Bearing messages of hope and commitment, more than 125,000 colorful and hand-written postcards from kids around the world have emblazoned a glacier in Switzerland to create one giant one, half the size of a football field.
It is a cry of help — from New Orleans to Hong Kong, from sub-Saharan Africa to India — ahead of the UN Framework Convention on Climate Change in Katowice, Poland, next month.
The Swiss Agency for Development and Cooperation and partners on Friday unfurled a “compound postcard” on top of the threatened Aletsch Glacier, the longest and deepest in the Alps, which is on track to melt to nonexistence by the end of this century if global warming trends continue.

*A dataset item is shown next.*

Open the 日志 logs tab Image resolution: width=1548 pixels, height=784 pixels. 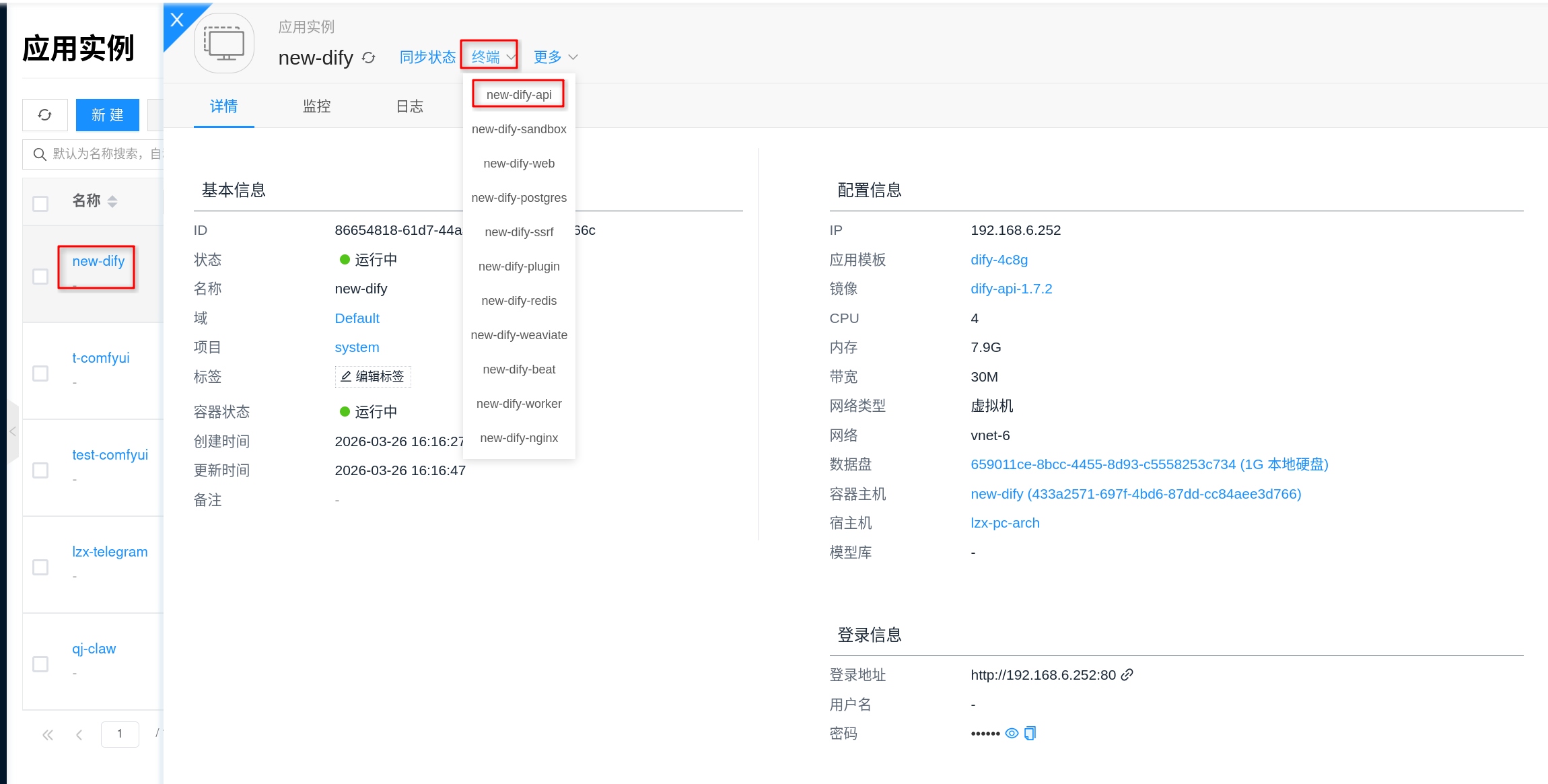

Organizers say the postcards delivered to the glacier 3,400m above sea level near Switzerland’s famed Jungfraujoch aimed to set a Guinness World Record for the “postcard with the most contributions.”

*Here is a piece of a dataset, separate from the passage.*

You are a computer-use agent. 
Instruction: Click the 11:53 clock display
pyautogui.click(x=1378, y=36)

Guinness said the attempt has not been registered. The current record is only 16,000.
Pinned down with clamps and nets, and laminated in long glued-together strips to protect them from the ice and snow, the postcards bore messages of efforts to fight climate change and help the environment, such as limiting water use, promises to use public transportation or recycling old goods before buying new ones.
“They are asking us and their leaders to take action to preserve the planet Earth for them to have a future on it,” Swiss Youth for Climate founder Oceane Dayer said.
Ever mindful of the impact, organizers are calculating the CO2 footprint caused by sending so many postcards — often through Swiss diplomatic posts — and preparing to double the offset.
Drones with cameras buzzed overhead as sunshine bounced off the white mountainside.
Overhead, cards spelled out “Stop global warming” and “#1.5C” — an allusion to the goal of keeping global warming below 1.5°C.
Organizers want to launch a “Global Climate Change Youth Movement” to compliment the UN meeting.
Organizers plan to use a snapshot of the giant compound postcard to make, well, a postcard.